The current standard for diagnosing a DVT is a two-point duplex scan.¹⁷ The non-invasive two-point ultrasound examination looks at the popliteal vein and the common femoral vein. The physician will compress the vein at these two points. If the vein is non-compressible, the presence of thrombus is proven. Thrombus may also be visible on sonography and venous flow may be absent. Alternative diagnoses, such as a Baker’s cyst, may also be identified on ultrasound. If the duplex scan is inconclusive, but the suspicion of DVT is still high, a conventional venogram or other imaging may be considered. Conventional venography is still the gold standard, but duplex ultrasound is much more accessible, less invasive and easier to perform. In cases of recurrent DVT it may prove difficult to differentiate between newly formed thrombus and old residual thrombus. Standardised documentation of the previous thrombus location may be helpful. The size of the vein and the identification of scarring may help guide the clinician, with small scarred veins most likely to represent chronic changes. In experienced hands it is also possible to estimate thrombus age based on homogeneity. A thrombus with a homogenous aspect is more likely to be fresh. It should also be recognised that fresh thrombus may form within a recanalised area of old thrombus. Figure 19.3 shows a duplex scan of the common femoral vein with intraluminal thrombus.

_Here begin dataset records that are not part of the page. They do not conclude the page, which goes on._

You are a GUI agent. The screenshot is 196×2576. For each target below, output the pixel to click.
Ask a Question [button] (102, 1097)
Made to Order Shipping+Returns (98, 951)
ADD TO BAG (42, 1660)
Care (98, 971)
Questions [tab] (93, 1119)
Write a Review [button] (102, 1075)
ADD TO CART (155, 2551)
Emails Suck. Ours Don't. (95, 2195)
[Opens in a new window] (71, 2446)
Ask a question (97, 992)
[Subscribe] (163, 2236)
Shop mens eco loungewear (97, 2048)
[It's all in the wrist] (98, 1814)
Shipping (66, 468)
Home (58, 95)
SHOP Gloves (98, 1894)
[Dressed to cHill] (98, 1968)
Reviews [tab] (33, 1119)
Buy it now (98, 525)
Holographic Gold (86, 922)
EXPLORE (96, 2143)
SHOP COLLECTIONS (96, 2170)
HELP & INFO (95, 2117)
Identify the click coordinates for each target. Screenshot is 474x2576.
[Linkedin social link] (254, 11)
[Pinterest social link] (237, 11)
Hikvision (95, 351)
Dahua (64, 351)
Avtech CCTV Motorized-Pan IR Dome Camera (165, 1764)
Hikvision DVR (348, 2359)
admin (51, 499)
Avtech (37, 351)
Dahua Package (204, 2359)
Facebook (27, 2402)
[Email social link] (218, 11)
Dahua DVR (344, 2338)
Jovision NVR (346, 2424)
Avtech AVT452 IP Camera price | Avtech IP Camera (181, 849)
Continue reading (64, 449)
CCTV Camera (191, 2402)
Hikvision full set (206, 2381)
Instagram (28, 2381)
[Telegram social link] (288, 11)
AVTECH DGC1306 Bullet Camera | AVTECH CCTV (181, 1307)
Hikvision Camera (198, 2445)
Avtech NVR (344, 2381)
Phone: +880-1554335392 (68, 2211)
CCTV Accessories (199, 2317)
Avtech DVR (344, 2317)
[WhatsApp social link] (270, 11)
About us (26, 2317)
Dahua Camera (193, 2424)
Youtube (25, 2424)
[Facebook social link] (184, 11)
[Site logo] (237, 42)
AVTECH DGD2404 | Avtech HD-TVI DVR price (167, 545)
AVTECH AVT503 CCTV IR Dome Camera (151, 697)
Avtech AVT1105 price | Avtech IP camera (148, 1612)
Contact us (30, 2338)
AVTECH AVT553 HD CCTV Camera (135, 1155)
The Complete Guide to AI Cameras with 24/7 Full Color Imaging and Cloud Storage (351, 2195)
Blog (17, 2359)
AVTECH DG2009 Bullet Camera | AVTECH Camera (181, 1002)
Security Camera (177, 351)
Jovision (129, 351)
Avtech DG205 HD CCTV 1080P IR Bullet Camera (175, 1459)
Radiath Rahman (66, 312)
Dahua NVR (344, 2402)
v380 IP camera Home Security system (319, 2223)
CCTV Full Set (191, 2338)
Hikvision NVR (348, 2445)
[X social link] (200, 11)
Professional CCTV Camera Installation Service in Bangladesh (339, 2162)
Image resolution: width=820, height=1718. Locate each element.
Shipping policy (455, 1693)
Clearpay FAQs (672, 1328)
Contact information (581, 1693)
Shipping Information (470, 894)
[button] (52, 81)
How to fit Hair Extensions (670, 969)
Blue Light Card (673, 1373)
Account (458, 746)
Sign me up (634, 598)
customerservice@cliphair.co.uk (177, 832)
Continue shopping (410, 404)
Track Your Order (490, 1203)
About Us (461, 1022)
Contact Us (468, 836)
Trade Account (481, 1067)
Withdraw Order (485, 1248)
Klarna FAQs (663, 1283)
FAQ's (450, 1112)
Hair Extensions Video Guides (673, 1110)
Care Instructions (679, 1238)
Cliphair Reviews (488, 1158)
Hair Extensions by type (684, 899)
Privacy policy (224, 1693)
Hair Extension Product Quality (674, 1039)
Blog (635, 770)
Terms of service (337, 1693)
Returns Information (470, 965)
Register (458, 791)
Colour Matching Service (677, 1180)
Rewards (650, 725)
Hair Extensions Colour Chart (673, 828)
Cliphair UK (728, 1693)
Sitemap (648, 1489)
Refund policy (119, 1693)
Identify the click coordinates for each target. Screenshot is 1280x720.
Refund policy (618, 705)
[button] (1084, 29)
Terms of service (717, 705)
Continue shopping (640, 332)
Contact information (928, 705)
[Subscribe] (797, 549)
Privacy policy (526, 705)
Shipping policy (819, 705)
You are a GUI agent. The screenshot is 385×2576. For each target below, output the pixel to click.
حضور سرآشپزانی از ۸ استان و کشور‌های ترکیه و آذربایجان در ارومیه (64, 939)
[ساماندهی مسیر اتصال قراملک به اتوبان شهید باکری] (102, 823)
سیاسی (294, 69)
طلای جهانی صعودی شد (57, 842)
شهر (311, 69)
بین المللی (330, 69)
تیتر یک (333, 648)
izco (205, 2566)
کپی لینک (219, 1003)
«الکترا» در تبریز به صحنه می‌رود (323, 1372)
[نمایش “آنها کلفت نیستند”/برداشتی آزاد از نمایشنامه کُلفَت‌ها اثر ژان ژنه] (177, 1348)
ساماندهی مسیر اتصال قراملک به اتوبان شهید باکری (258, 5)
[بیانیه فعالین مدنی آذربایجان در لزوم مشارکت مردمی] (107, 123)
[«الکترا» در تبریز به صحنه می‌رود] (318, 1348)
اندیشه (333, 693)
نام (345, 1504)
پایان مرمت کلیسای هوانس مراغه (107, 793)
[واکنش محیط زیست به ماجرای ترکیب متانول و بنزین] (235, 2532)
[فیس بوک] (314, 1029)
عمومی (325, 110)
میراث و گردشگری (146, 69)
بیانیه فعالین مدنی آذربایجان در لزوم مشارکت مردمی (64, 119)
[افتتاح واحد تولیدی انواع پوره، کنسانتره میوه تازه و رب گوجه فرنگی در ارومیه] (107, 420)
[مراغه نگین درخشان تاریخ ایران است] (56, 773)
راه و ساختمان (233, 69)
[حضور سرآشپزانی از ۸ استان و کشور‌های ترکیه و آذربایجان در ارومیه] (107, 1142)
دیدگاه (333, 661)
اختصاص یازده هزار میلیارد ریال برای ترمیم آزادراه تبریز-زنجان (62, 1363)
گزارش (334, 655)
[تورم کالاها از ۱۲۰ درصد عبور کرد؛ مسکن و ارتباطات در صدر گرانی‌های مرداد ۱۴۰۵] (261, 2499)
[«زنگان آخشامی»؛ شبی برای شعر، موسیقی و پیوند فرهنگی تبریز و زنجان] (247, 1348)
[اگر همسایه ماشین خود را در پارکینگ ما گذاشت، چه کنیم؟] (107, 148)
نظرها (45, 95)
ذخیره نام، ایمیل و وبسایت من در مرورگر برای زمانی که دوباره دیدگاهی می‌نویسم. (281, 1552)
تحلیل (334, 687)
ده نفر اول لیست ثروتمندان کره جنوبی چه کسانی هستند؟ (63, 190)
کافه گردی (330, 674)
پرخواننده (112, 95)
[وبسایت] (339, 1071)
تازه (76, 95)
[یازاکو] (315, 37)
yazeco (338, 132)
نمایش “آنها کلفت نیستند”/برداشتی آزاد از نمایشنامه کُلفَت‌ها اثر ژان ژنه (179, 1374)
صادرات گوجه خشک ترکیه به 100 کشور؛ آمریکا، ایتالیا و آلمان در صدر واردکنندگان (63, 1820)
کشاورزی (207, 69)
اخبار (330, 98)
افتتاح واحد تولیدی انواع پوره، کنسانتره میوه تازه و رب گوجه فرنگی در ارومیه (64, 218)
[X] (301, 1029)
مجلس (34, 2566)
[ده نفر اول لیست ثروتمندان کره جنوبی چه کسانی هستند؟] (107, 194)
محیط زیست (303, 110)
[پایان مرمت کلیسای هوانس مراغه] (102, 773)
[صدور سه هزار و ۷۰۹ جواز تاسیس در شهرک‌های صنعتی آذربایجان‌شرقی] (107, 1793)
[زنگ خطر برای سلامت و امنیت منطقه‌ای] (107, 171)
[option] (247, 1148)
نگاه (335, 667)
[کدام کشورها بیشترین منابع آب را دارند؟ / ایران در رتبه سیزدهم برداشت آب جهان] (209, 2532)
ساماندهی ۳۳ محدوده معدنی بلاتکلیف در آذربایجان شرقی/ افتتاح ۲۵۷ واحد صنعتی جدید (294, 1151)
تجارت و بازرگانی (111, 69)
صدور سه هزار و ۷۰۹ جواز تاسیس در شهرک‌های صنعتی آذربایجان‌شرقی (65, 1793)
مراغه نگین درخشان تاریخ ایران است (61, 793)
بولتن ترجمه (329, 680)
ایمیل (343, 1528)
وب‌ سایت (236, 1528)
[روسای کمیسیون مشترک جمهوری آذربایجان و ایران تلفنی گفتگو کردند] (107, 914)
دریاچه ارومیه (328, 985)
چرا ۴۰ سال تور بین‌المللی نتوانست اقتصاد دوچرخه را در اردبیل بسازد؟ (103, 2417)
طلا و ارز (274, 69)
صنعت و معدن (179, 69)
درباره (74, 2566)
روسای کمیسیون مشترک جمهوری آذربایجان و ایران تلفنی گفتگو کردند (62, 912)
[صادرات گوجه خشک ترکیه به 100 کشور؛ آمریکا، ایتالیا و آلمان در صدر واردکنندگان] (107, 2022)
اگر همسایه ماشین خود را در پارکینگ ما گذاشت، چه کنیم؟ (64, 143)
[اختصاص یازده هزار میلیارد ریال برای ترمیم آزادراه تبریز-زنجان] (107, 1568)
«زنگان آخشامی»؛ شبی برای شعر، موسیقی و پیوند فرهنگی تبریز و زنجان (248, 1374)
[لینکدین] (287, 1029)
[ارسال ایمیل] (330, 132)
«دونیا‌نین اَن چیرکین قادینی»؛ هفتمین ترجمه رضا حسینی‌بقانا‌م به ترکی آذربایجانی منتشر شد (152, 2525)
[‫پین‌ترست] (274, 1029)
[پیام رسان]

New techniques are becoming more readily available for imaging of the venous system, including computed tomography and magnetic resonance venography. These techniques can be used to identify DVT but are especially useful in determining the precise extent of the thrombus and any underlying stenosis. In particular, the iliac vein segment and the inferior vena cava can be assessed in a simpler manner than with duplex ultrasound.^18,19 These techniques will become very important in identifying patients suitable for more aggressive intervention than standard anticoagulation therapy. New reporting standards have been developed to standardise the scoring of venous disease with different imaging techniques (LOVE score). With these standardised reports it is possible to identify and report DVT systematically and stratify patients into different treatment groups (LET score).^20,21 This will become more important as treatment options advance further. Figure 19.4 shows a magnetic resonance venograph with a DVT present in the popliteal vein and femoral vein of the left leg.